§ Brief:
Except for the pictures, write out all the records that follow exactly.

(Stored records)
=== Section Start ===

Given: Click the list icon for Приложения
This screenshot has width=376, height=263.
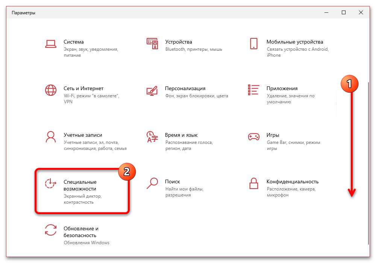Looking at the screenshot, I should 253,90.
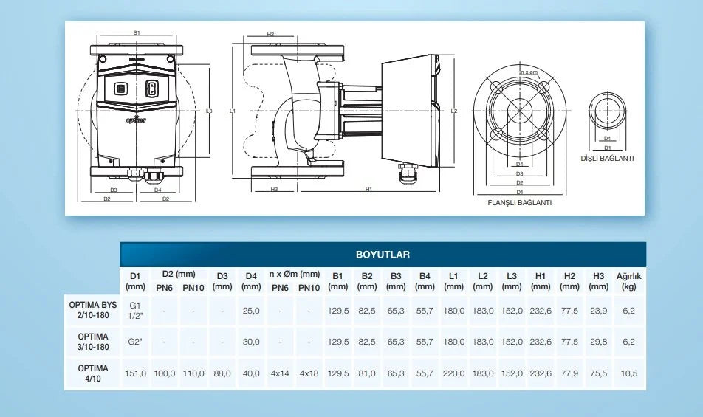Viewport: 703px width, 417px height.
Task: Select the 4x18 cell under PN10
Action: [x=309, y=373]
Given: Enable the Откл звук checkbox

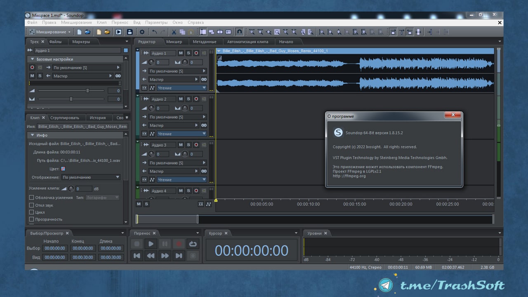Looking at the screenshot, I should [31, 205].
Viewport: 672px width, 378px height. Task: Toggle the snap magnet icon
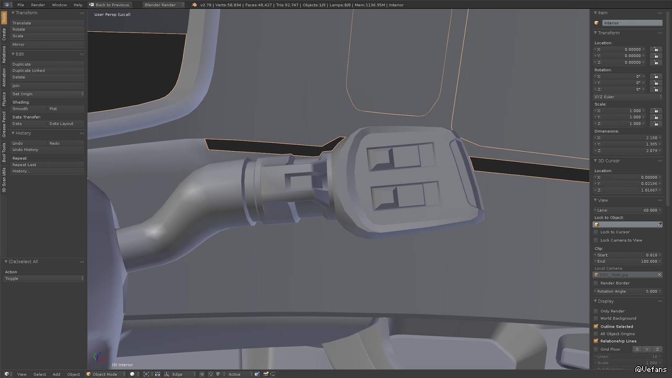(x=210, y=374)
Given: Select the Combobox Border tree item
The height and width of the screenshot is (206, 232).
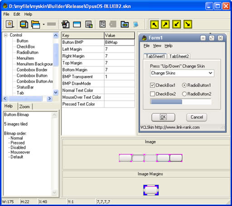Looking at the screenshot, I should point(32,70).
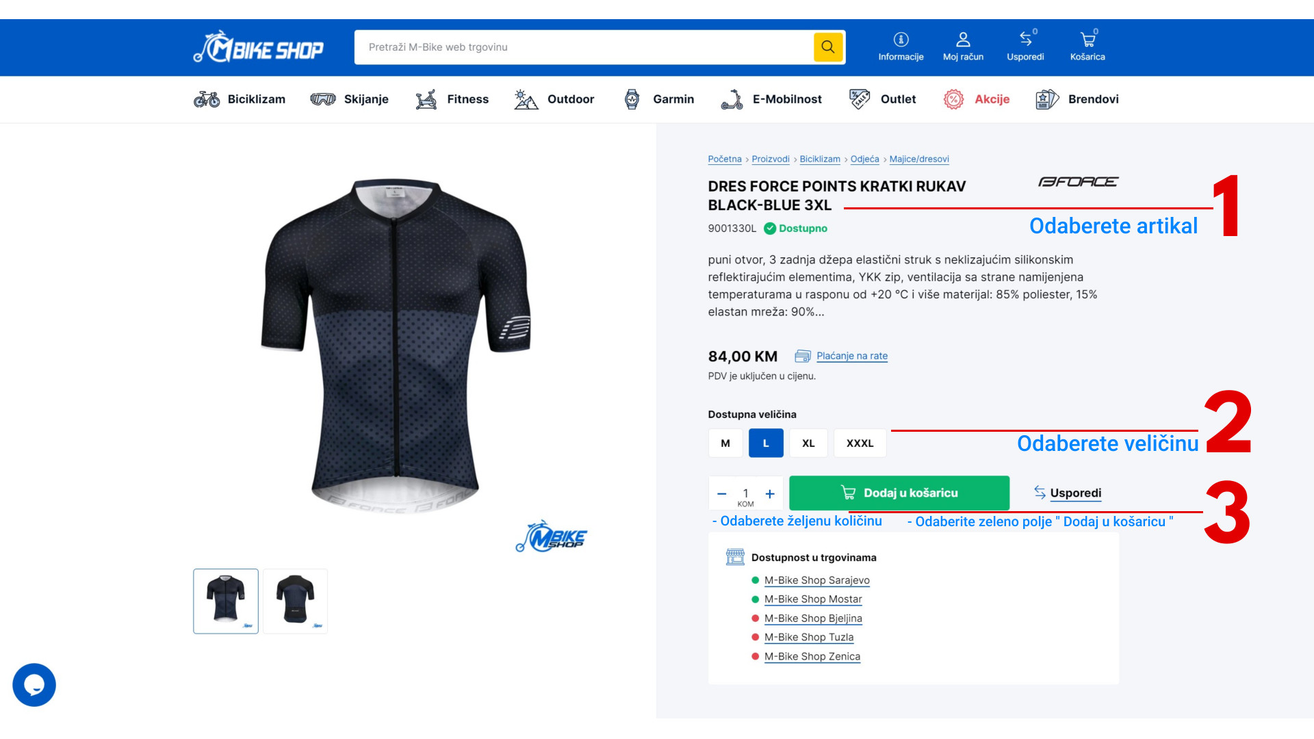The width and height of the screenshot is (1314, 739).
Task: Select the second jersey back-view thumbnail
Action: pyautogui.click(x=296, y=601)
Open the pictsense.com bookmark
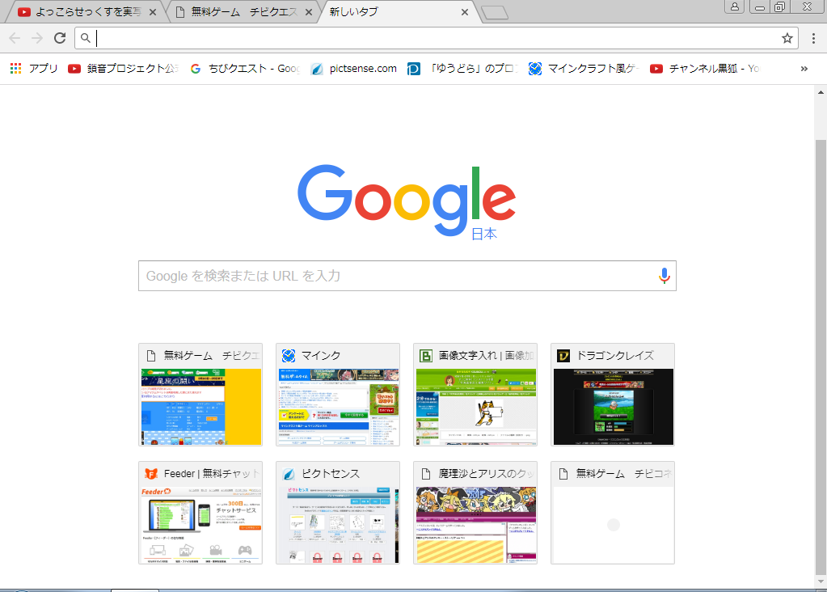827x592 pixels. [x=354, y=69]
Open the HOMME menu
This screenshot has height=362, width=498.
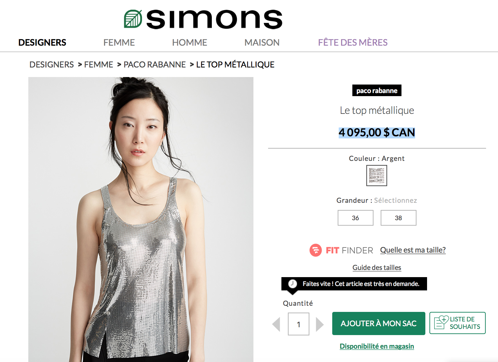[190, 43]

=== Section End ===

§ Answer space:
Given: Click the list icon for Приложения
This screenshot has width=376, height=263.
Looking at the screenshot, I should 253,90.
Viewport: 703px width, 417px height.
Task: Select the 4x18 cell under PN10
Action: [x=309, y=373]
Given: Enable the Откл звук checkbox

Looking at the screenshot, I should [31, 205].
Viewport: 672px width, 378px height. Task: Toggle the snap magnet icon
(x=210, y=374)
Given: Select the Combobox Border tree item
The height and width of the screenshot is (206, 232).
Looking at the screenshot, I should point(32,70).
The width and height of the screenshot is (1314, 739).
Task: Select the second jersey back-view thumbnail
Action: pyautogui.click(x=296, y=601)
Open the pictsense.com bookmark
827x592 pixels. [x=354, y=69]
Open the HOMME menu
This screenshot has height=362, width=498.
[190, 43]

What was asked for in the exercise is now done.